A PR firm invited me and a guest to a recent weeknight performance to Jersey Boys. I brought DH along and then put him to work as my guest blogger. A quick note from me. Three out of the last five musicals I've seen have been performed by elementary school students, so it's no surprise I loved the show. And the backstage tour afterward was a real treat.
The school band director has given parents a heads-up on field trip to see Billy Elliot in 2010. The trip is for the students, of course, but I just might need to chaperon. There are several family-friendly options for the upcoming subscription year. See the Broadway in Chicago site to learn more.
When I was a kid the music of Frankie Valli and the Four Seasons was already oldies. I was never into “street-corner pop” or easy listening, and preferred music that had a back story or a message. The major ‘60s icons (The Beatles, The Beach Boys, The Rolling Stones, The Who) recorded albums with innovative techniques, depth and purpose, spawning a revolution that changed the course of human society. In contrast, I felt most music that preceded Bob Dylan was fluff: simple love songs about juvenile topics meant only for dancing to. Enjoying a song like “Sherry” would have hurt my cred as a soulful pre-teen.
Watching the exciting musical biography, Jersey Boys, reminded me first that Valli and his group were still racking up hits in the ‘70s of my youth (“My Eyes Adored You,” “Who Loves You,” “December 1963 [Oh, What a Night]”). As well, the four lads had endured lives with just enough tragedy for Marshall Brickman and Rick Elice to weave a story that, if not epic, is dramatic enough to breathe life into these four men, of whom I had only ever heard of the lead singer.
Still, their calamities—debt to the mob, jail time, divorce, losing a child to an overdose—never came through in their hits: “Big Girls Don’t Cry,” “Rag Doll,” “Walk Like a Man.”

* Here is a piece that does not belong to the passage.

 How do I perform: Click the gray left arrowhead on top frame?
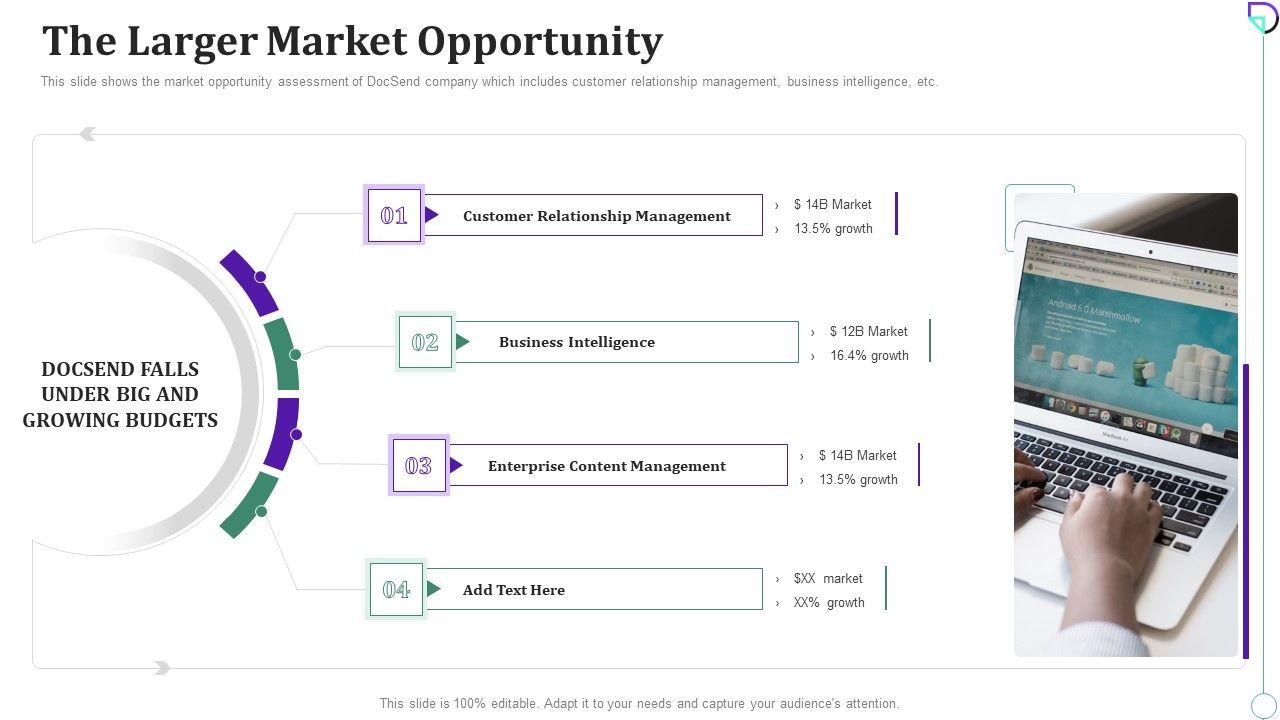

And although the legend of the band includes a Joe-Pesci-like character (literally Joe Pesci, who brought Gaudio to the group, although he was portrayed more as My Cousin Vinny goofy than Goodfellas tough), the music never seemed gritty, nor inspired myth. A great song like “Can’t Take My Eyes Off of You,” doesn't invite listeners to look behind the lyrics at the tortured soul beyond. And yet, Valli is an ironic figure, a hoodlum with a falsetto higher than anyone before the Bee Gees.
This was a feel-good musical, a hand-clapping, foot-stomping nostalgia trip to the 1960s, and it was impossible not to get dragged along with it. Songwriters Bob Gaudio and Bob Crewe penned some brilliant work and made excellent use of one of the most unique voices to come out of Rock and Roll. Far more than one- or two- or even six-hit wonders, the Four Seasons produced an impressive catalogue of catchy, peppy tunes and dramatic ballads that, while they didn't define the ‘60s, have enough staying power to entertain decades later. Many of these made it to the stage at Bank of America Theater and had me grooving along.
The acting, singing and dancing in Jersey Boys was terrific, and the minimalist design made creative use of two staircases and a balcony to add height to the set and put distance between the characters. Dominic Scaglione Jr.'s on-key falsetto like Valli’s and convincingly portrayed him as both a troubled teenager and a wizened adult.
But perhaps most importantly, watching the play makes me want to listen to “Sherry” again, this time without any shame at all.